A vote for independence risks spooking foreign investors and
could "precipitate a significant financial accident," said Neville
Hill, head of European economics at Credit Suisse AG.
"Non-U.K. investors are likely to become concerned about what
'U.K.' assets they would be buying. Given that the U.K. needs to
finance a current account surplus worth 5% of GDP, this doesn't
look good for sterling," Mr. Hill said.
The findings--from a polling company whose past results have
shown a convincing lead for the pro-U.K. "no'"camp--are likely to
ring alarm bells in London, where all three main political parties
oppose Scottish independence.
The results will be greeted with jubilation in the
pro-independence "yes" camp, spearheaded by the Scottish National
Party, which holds power in Scotland's semiautonomous parliament in
Edinburgh.
"A close finish now looks likely, and a "yes" victory is now a
real possibility," said Peter Kellner, YouGov President, in a blog
on his firm's website.
YouGov is one of a handful of pollsters tracking Scots' voting
intentions. Other polls continue to show a stronger lead for the
pro-union "no" camp and none have yet shown an outright majority in
favor of independence, suggesting Scots will vote against secession
at the ballot.
A spokesman for Prime Minister David Cameron told reporters
Tuesday the government remains confident that its arguments for
maintaining the union are getting through to voters.
"The only poll that counts is the referendum itself," he
said.
The pickup in support for the "yes" campaign follows weeks of
intense campaigning by both sides, including a bad-tempered
televised debate between Alex Salmond, the chief minister in
Scotland's government and leader of the SNP, and Alistair Darling,
a Scot and former U.K. finance minister who leads the pro-U.K.

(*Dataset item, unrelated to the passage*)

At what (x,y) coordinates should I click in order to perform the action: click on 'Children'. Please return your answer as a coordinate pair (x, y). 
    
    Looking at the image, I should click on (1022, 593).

Better Together campaign. A snap poll published after the debate
showed a majority of viewers thought Mr. Salmond the winner.
It also follows an intervention by business leaders, more than
100 of whom signed a letter saying independence would be bad for
Scotland' economy.
Yet YouGov's poll showed Scots' nervousness about the economic
consequences of quitting the U.K. has diminished, despite warnings
from London that an independent Scotland would be considerably
worse off than if the nation stayed in the U.K. YouGov reported
that 35% of Scots thought Scotland would be better off outside the
U.K, up from 32% in August. Mr. Salmond has long argued Scotland's
oil wealth would ensure the country would prosper if Scots choose
to secede.
In financial markets, however, the increasing prospect of
Scotland leaving the U.K. is unsettling investors.
BlackRock Inc., the world's largest asset management firm with
about $4.3 trillion in assets under management, last week said it
is now using derivatives to bet against sterling heading into the
vote.
The chief investment officer of Kleinwort Benson, which has
GBP5.7 billion under management, meanwhile, has warned that a
winning independence vote could easily see the pound collapse.
In bond markets, the U.K.'s December Gilt slipped a third of a
point lower to 113.06, according to Tradeweb. 10-year U.K.
government bonds currently yield 2.419%.
Katie Martin
and Nicholas Winning contributed to this article.